Making Amazon legally liable for everything on its site wouldn’t be a silver bullet. The immunity granted under Section 230 is what, in part, made it possible for online marketplaces to thrive in the first place. If platforms became totally liable, that would make it incredibly difficult for, say, Etsy to allow independent artists to sell their work on its site. Amazon has banned some products it has deemed to be dangerous, like hoverboards, but there are an endless number of other categories in which seemingly benign products may pose risks.
And in situations where Amazon can’t be held legally responsible, it can be almost impossible to track down the entities who are. The third-party vendor who sold the knockoff Align pills, or the company that manufactured them, may very likely be difficult to find, especially if they’re overseas. In the dog collar case, The Furry Gang, the third-party vendor that sold the defective collar, completely disappeared.
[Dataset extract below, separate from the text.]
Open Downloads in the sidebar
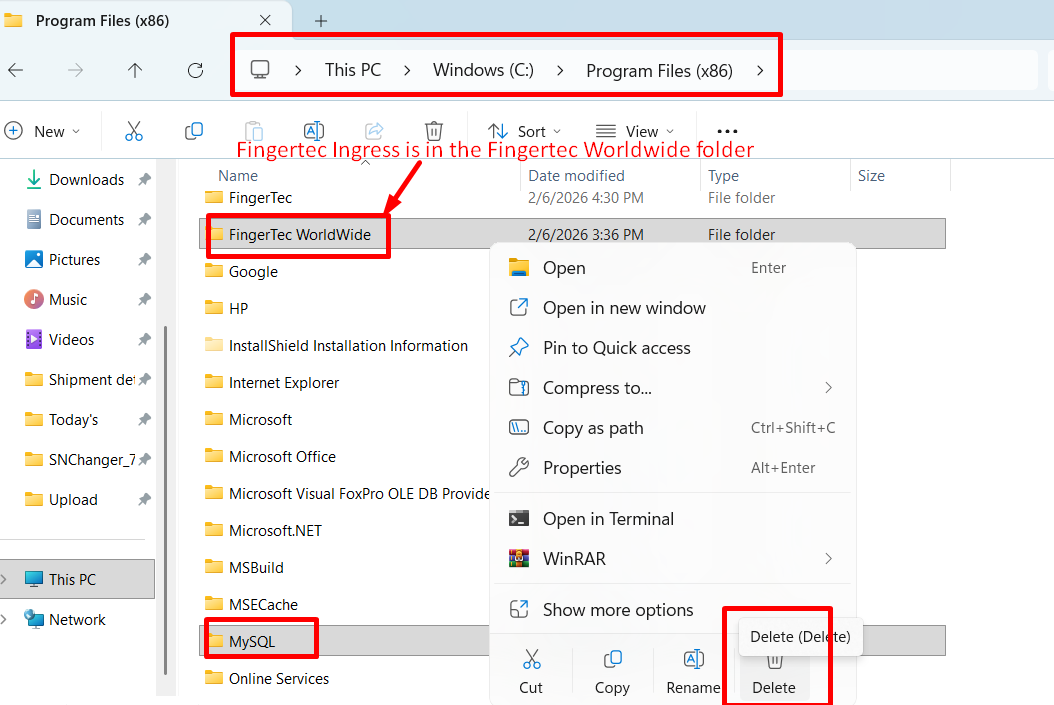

The US government is taking more notice of the growing problem of counterfeits and how online shopping in many ways has allowed knockoffs to flourish. On Thursday, lawmakers in the House of Representatives held a hearing on counterfeits, where people from a variety of industries spoke about the threat to their businesses. “As one of the largest and most influential ecommerce companies in the world, Amazon has an important role to play in ensuring that counterfeit goods stay out of consumers’ hands,” said Robert C. Barchiesi of the International AntiCounterfeiting Coalition in written testimony. “And we look forward to their continued cooperation toward that end.”